6 Quinolones
6 Quinolones
6 Quinolones
Lec. 6
Pharmacokinetics
Fluoroquinolones are administered orally, IV. Ingestion of the
drugs with sucralfate, antacids or dietary supplements containing
iron or zinc can interfere with the absorption of these antibacterial
drugs. All the fluoroquinolones distribute well into all tissues and
body fluids. They are excreted by the renal route.
Adverse effects
1. GIT disorders: The most common adverse effects of the
fluoroquinolones are nausea, vomiting, and diarrhea.
2. CNS problems: headache and dizziness.
3. Phototoxicity: Patients taking fluoroquinolones are advised to
avoid excessive sunlight and to apply sunscreens.
Contraindications: Moxifloxacin may prolong the QT interval
and, thus, should not be used in patients who are predisposed to
arrhythmias. Also should be avoided in pregnancy, in nursing
mothers, and in children under 18 years of age,
Drug interactions: interfere with antacids. Ciprofloxacin
can increase the serum levels of theophylline by inhibiting its
metabolism.
2. Folic Acid Antagonists
Folic Acid Antagonists (sulfonamides, trimethoprim)
Sulfonamides
Sulfa drugs differ from each other by chemical, physical
properties and pharmacokinetics. Sulfa drugs are bacteriostatic.
Mechanism of Action
In many microorganisms, folic acid is synthesized from p-
aminobenzoic acid (PABA), pteridine, and glutamate. All the
sulfonamides currently in clinical use are synthetic analogs of PABA.
Because of their structural similarity to PABA, the sulfonamides
compete with this substrate for the bacterial enzyme, dihydropteroate
synthetase. They thus inhibit the synthesis of bacterial folic acid, in
turn inhibit synthesis of purines and pyrimidine ,result in inhibit
synthesis of DNA.
Actions of sulfonamides and trimethoprim.
Antibacterial spectrum
Sulfa drugs are active against selected enterobacteria in
the urinary tract, toxoplasmosis and chloroquine-resistant
malaria, streptococci, staphylococci.
Resistance
Resistance is generally irreversible and may be due to
1. An altered dihydropteroate synthetase.
2. Decreased cellular permeability to sulfa drugs.
3. Enhanced production of the natural substrate.
Classification of Sulfonamides
Sulfonamides can be divided into three major groups:
1. Oral absorbable: The oral absorbable sulfonamides can be
classified on the basis of their half-lives to:
a. Short acting: e.g. sulfisoxazole.
b. Intermediate acting: e.g.Sulfadiazine, sulfamethoxazole.

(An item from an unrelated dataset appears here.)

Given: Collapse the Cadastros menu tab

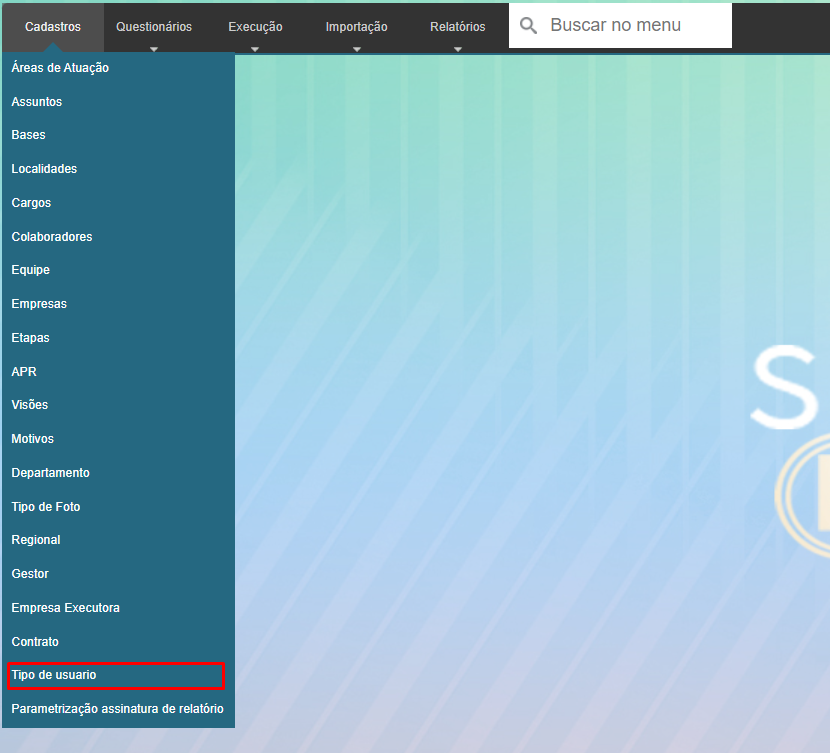Looking at the screenshot, I should click(53, 27).
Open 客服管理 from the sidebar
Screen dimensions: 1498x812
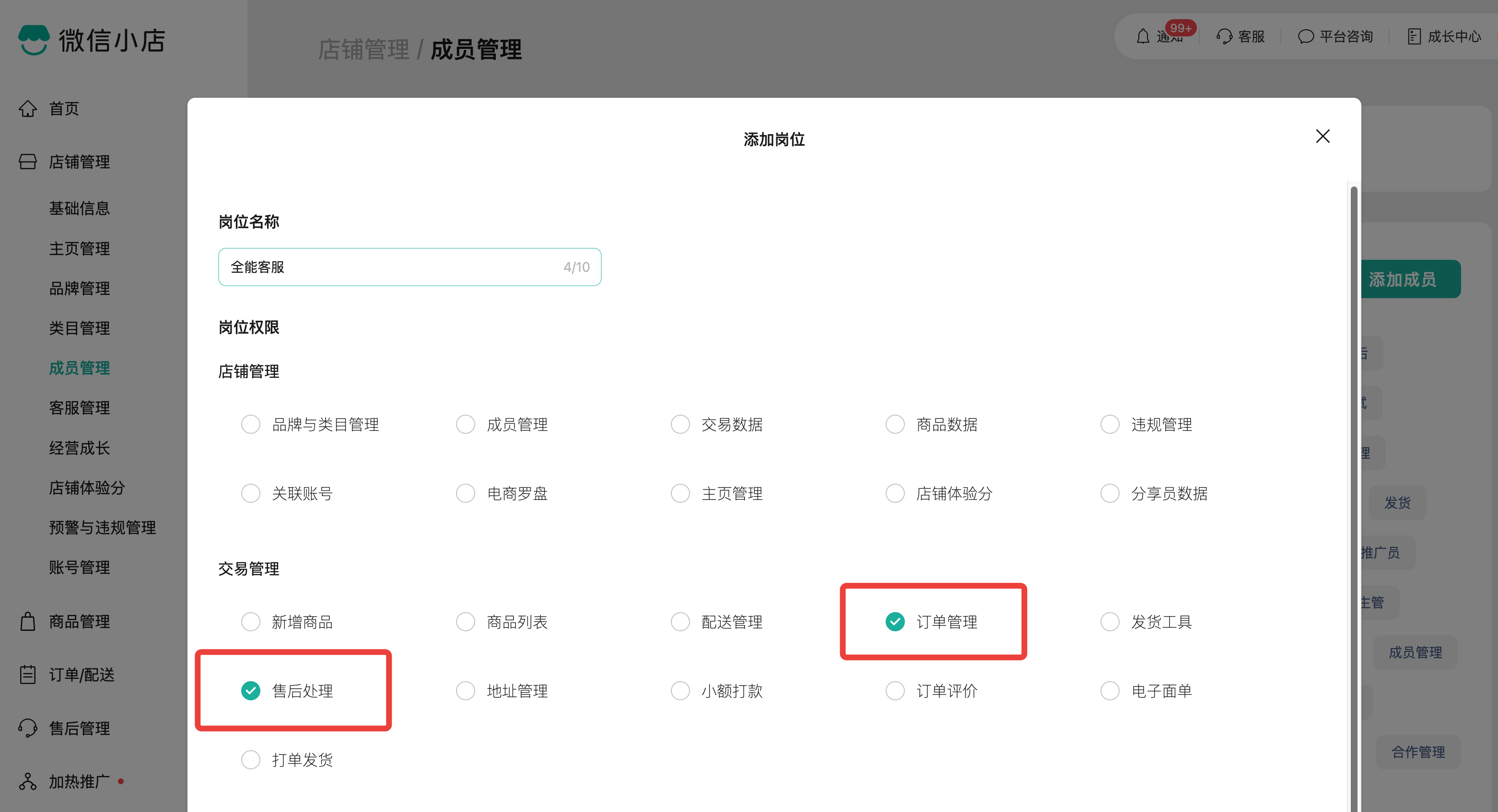[80, 407]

c. Long acting: e.g. sulfadoxine
Adverse effects
1. Crystalluria: Nephrotoxicity develops as a result of
crystalluria. Adequate hydration and alkalinization of urine
prevent the problem by reducing the concentration of drug and
promoting its ionization.
2. Hypersensitivity: Hypersensitivity reactions, such as rashes,
angioedema.
3. Hemopoietic disturbances: Hemolytic anemia, Granulocytopenia
and thrombocytopenia.
4. Kernicterus: This disorder may occur in newborns, because sulfa
drugs displace bilirubin from binding sites on serum albumin. The
bilirubin is then free to pass into the CNS because the baby's blood-
brain barrier is not fully developed.
Trimethoprim
Trimethoprim is a potent inhibitor of bacterial dihydrofolate
reductase.
Mechanism of Action
The active form of folate is the tetrahydrofolate acid (THFA) that is
formed through reduction of dihydrofolic acid by dihydrofolate
reductase. This enzymatic reaction is inhibited by trimethoprim,
leading to a decreased availability of the THFA coenzymes required for
purine, pyrimidine, and amino acid synthesis.